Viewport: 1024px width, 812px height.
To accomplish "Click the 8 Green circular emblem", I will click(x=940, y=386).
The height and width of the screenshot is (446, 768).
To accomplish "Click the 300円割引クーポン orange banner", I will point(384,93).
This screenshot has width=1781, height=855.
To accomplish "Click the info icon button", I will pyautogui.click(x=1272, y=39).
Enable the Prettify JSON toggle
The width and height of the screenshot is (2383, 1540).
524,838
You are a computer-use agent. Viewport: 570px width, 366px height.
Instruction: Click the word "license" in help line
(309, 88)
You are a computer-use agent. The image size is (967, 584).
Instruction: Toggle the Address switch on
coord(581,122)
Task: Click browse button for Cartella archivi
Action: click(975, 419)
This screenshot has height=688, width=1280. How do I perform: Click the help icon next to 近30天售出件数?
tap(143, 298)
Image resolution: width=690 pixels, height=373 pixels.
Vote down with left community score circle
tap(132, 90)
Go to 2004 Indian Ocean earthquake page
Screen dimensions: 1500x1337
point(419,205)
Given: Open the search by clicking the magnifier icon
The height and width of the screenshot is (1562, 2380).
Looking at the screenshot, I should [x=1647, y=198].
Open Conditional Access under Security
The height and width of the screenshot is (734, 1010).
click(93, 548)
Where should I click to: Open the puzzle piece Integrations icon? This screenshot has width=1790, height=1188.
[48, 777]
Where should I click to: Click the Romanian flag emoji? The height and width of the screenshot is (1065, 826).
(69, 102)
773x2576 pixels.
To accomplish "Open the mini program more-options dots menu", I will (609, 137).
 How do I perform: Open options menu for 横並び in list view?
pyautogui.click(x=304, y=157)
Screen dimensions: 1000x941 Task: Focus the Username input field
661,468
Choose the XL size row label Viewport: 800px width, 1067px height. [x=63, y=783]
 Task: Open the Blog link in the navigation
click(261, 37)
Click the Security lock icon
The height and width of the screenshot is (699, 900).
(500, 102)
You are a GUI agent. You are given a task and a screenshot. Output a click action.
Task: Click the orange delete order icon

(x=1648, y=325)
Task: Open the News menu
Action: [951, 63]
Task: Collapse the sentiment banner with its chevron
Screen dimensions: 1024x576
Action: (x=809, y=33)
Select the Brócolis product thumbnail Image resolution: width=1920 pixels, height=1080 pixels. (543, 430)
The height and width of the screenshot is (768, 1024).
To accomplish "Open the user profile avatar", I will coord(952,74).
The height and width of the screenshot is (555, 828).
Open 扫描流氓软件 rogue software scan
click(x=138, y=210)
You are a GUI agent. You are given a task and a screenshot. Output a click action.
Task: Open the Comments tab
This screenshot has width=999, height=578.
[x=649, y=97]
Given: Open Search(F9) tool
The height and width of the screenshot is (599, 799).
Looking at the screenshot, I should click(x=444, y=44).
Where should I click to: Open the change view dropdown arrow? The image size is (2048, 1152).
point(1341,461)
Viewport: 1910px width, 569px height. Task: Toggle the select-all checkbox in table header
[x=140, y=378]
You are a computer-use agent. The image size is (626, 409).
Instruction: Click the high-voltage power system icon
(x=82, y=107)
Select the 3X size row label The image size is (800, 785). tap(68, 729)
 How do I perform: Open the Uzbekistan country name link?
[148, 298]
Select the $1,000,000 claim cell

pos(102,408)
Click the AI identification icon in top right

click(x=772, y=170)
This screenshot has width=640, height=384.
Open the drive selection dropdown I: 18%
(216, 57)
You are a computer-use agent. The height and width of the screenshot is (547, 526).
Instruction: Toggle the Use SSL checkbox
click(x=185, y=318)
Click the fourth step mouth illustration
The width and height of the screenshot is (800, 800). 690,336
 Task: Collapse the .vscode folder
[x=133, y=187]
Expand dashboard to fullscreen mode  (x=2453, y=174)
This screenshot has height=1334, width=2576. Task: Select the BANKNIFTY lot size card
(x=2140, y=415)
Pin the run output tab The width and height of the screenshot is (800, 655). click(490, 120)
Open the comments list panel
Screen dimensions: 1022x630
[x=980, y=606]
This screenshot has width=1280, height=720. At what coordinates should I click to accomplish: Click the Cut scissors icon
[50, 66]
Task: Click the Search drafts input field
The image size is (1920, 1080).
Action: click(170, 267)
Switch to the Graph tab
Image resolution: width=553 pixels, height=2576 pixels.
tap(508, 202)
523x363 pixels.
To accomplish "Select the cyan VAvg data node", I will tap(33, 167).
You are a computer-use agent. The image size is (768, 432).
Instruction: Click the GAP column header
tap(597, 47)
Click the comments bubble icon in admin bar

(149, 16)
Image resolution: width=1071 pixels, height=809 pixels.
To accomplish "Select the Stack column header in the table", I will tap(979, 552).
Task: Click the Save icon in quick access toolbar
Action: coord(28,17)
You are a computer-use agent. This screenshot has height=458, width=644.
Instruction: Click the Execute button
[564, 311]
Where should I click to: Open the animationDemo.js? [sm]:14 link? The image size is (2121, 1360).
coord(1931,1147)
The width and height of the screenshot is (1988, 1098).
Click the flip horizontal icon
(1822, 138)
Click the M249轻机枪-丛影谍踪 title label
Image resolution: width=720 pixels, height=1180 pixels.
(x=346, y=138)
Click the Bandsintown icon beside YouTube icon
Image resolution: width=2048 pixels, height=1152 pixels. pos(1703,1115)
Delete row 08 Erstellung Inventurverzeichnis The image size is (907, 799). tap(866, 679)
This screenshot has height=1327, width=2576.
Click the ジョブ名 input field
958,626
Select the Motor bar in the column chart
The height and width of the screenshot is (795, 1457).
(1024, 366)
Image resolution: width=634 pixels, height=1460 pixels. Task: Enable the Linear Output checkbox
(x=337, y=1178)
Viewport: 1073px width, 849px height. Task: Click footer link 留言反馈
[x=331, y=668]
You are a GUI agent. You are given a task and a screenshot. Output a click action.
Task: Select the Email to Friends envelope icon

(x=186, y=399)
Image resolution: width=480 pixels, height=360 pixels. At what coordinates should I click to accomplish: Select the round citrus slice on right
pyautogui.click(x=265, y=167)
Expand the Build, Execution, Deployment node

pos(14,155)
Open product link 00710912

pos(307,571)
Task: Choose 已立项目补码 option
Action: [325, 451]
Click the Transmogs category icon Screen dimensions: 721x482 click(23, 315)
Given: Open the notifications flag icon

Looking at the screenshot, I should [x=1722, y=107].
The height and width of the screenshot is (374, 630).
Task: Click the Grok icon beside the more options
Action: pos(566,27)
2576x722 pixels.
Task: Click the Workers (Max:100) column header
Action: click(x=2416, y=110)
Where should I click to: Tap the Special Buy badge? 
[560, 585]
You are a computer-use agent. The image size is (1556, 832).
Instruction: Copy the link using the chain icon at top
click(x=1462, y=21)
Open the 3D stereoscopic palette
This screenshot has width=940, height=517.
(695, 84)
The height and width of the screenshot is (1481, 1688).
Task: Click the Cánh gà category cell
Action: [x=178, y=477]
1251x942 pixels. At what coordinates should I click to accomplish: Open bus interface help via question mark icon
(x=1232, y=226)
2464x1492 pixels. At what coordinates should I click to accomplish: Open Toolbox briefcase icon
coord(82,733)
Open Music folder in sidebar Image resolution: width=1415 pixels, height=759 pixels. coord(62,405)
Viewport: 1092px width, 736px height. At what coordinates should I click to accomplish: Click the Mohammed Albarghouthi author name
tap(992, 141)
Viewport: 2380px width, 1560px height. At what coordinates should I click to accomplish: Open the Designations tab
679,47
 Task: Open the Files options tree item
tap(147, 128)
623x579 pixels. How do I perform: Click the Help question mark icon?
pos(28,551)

————

> _Task instructions_
Copy the items above word for word, each one exactly as it appears.

> _Written answer_
Viewport: 1024px width, 812px height.
To accomplish "Click the 8 Green circular emblem", I will click(x=940, y=386).
The height and width of the screenshot is (446, 768).
To accomplish "Click the 300円割引クーポン orange banner", I will point(384,93).
This screenshot has width=1781, height=855.
To accomplish "Click the info icon button", I will pyautogui.click(x=1272, y=39).
Enable the Prettify JSON toggle
The width and height of the screenshot is (2383, 1540).
524,838
You are a computer-use agent. Viewport: 570px width, 366px height.
Instruction: Click the word "license" in help line
(309, 88)
You are a computer-use agent. The image size is (967, 584).
Instruction: Toggle the Address switch on
coord(581,122)
Task: Click browse button for Cartella archivi
Action: click(975, 419)
This screenshot has height=688, width=1280. How do I perform: Click the help icon next to 近30天售出件数?
tap(143, 298)
Image resolution: width=690 pixels, height=373 pixels.
Vote down with left community score circle
tap(132, 90)
Go to 2004 Indian Ocean earthquake page
Screen dimensions: 1500x1337
point(419,205)
Given: Open the search by clicking the magnifier icon
The height and width of the screenshot is (1562, 2380).
Looking at the screenshot, I should [x=1647, y=198].
Open Conditional Access under Security
The height and width of the screenshot is (734, 1010).
click(93, 548)
Where should I click to: Open the puzzle piece Integrations icon? This screenshot has width=1790, height=1188.
[48, 777]
Where should I click to: Click the Romanian flag emoji? The height and width of the screenshot is (1065, 826).
(69, 102)
773x2576 pixels.
To accomplish "Open the mini program more-options dots menu", I will (609, 137).
 How do I perform: Open options menu for 横並び in list view?
pyautogui.click(x=304, y=157)
Screen dimensions: 1000x941 Task: Focus the Username input field
661,468
Choose the XL size row label Viewport: 800px width, 1067px height. [x=63, y=783]
 Task: Open the Blog link in the navigation
click(261, 37)
Click the Security lock icon
The height and width of the screenshot is (699, 900).
(500, 102)
You are a GUI agent. You are given a task and a screenshot. Output a click action.
Task: Click the orange delete order icon

(x=1648, y=325)
Task: Open the News menu
Action: [951, 63]
Task: Collapse the sentiment banner with its chevron
Screen dimensions: 1024x576
Action: (x=809, y=33)
Select the Brócolis product thumbnail Image resolution: width=1920 pixels, height=1080 pixels. (543, 430)
The height and width of the screenshot is (768, 1024).
To accomplish "Open the user profile avatar", I will coord(952,74).
The height and width of the screenshot is (555, 828).
Open 扫描流氓软件 rogue software scan
click(x=138, y=210)
You are a GUI agent. You are given a task and a screenshot. Output a click action.
Task: Open the Comments tab
This screenshot has width=999, height=578.
[x=649, y=97]
Given: Open Search(F9) tool
The height and width of the screenshot is (599, 799).
Looking at the screenshot, I should click(x=444, y=44).
Where should I click to: Open the change view dropdown arrow? The image size is (2048, 1152).
point(1341,461)
Viewport: 1910px width, 569px height. Task: Toggle the select-all checkbox in table header
[x=140, y=378]
You are a computer-use agent. The image size is (626, 409).
Instruction: Click the high-voltage power system icon
(x=82, y=107)
Select the 3X size row label The image size is (800, 785). tap(68, 729)
 How do I perform: Open the Uzbekistan country name link?
[148, 298]
Select the $1,000,000 claim cell

pos(102,408)
Click the AI identification icon in top right

click(x=772, y=170)
This screenshot has width=640, height=384.
Open the drive selection dropdown I: 18%
(216, 57)
You are a computer-use agent. The height and width of the screenshot is (547, 526).
Instruction: Toggle the Use SSL checkbox
click(x=185, y=318)
Click the fourth step mouth illustration
The width and height of the screenshot is (800, 800). 690,336
 Task: Collapse the .vscode folder
[x=133, y=187]
Expand dashboard to fullscreen mode  (x=2453, y=174)
This screenshot has height=1334, width=2576. Task: Select the BANKNIFTY lot size card
(x=2140, y=415)
Pin the run output tab The width and height of the screenshot is (800, 655). click(490, 120)
Open the comments list panel
Screen dimensions: 1022x630
[x=980, y=606]
This screenshot has width=1280, height=720. At what coordinates should I click to accomplish: Click the Cut scissors icon
[50, 66]
Task: Click the Search drafts input field
The image size is (1920, 1080).
Action: click(170, 267)
Switch to the Graph tab
Image resolution: width=553 pixels, height=2576 pixels.
tap(508, 202)
523x363 pixels.
To accomplish "Select the cyan VAvg data node", I will tap(33, 167).
You are a computer-use agent. The image size is (768, 432).
Instruction: Click the GAP column header
tap(597, 47)
Click the comments bubble icon in admin bar

(149, 16)
Image resolution: width=1071 pixels, height=809 pixels.
To accomplish "Select the Stack column header in the table", I will tap(979, 552).
Task: Click the Save icon in quick access toolbar
Action: coord(28,17)
You are a computer-use agent. This screenshot has height=458, width=644.
Instruction: Click the Execute button
[564, 311]
Where should I click to: Open the animationDemo.js? [sm]:14 link? The image size is (2121, 1360).
coord(1931,1147)
The width and height of the screenshot is (1988, 1098).
Click the flip horizontal icon
(1822, 138)
Click the M249轻机枪-丛影谍踪 title label
Image resolution: width=720 pixels, height=1180 pixels.
(x=346, y=138)
Click the Bandsintown icon beside YouTube icon
Image resolution: width=2048 pixels, height=1152 pixels. pos(1703,1115)
Delete row 08 Erstellung Inventurverzeichnis The image size is (907, 799). tap(866, 679)
This screenshot has height=1327, width=2576.
Click the ジョブ名 input field
958,626
Select the Motor bar in the column chart
The height and width of the screenshot is (795, 1457).
(1024, 366)
Image resolution: width=634 pixels, height=1460 pixels. Task: Enable the Linear Output checkbox
(x=337, y=1178)
Viewport: 1073px width, 849px height. Task: Click footer link 留言反馈
[x=331, y=668]
You are a GUI agent. You are given a task and a screenshot. Output a click action.
Task: Select the Email to Friends envelope icon

(x=186, y=399)
Image resolution: width=480 pixels, height=360 pixels. At what coordinates should I click to accomplish: Select the round citrus slice on right
pyautogui.click(x=265, y=167)
Expand the Build, Execution, Deployment node

pos(14,155)
Open product link 00710912

pos(307,571)
Task: Choose 已立项目补码 option
Action: [325, 451]
Click the Transmogs category icon Screen dimensions: 721x482 click(23, 315)
Given: Open the notifications flag icon

Looking at the screenshot, I should [x=1722, y=107].
The height and width of the screenshot is (374, 630).
Task: Click the Grok icon beside the more options
Action: pos(566,27)
2576x722 pixels.
Task: Click the Workers (Max:100) column header
Action: click(x=2416, y=110)
Where should I click to: Tap the Special Buy badge? 
[560, 585]
You are a computer-use agent. The image size is (1556, 832).
Instruction: Copy the link using the chain icon at top
click(x=1462, y=21)
Open the 3D stereoscopic palette
This screenshot has width=940, height=517.
(695, 84)
The height and width of the screenshot is (1481, 1688).
Task: Click the Cánh gà category cell
Action: [x=178, y=477]
1251x942 pixels. At what coordinates should I click to accomplish: Open bus interface help via question mark icon
(x=1232, y=226)
2464x1492 pixels. At what coordinates should I click to accomplish: Open Toolbox briefcase icon
coord(82,733)
Open Music folder in sidebar Image resolution: width=1415 pixels, height=759 pixels. coord(62,405)
Viewport: 1092px width, 736px height. At what coordinates should I click to accomplish: Click the Mohammed Albarghouthi author name
tap(992, 141)
Viewport: 2380px width, 1560px height. At what coordinates should I click to accomplish: Open the Designations tab
679,47
 Task: Open the Files options tree item
tap(147, 128)
623x579 pixels. How do I perform: Click the Help question mark icon?
pos(28,551)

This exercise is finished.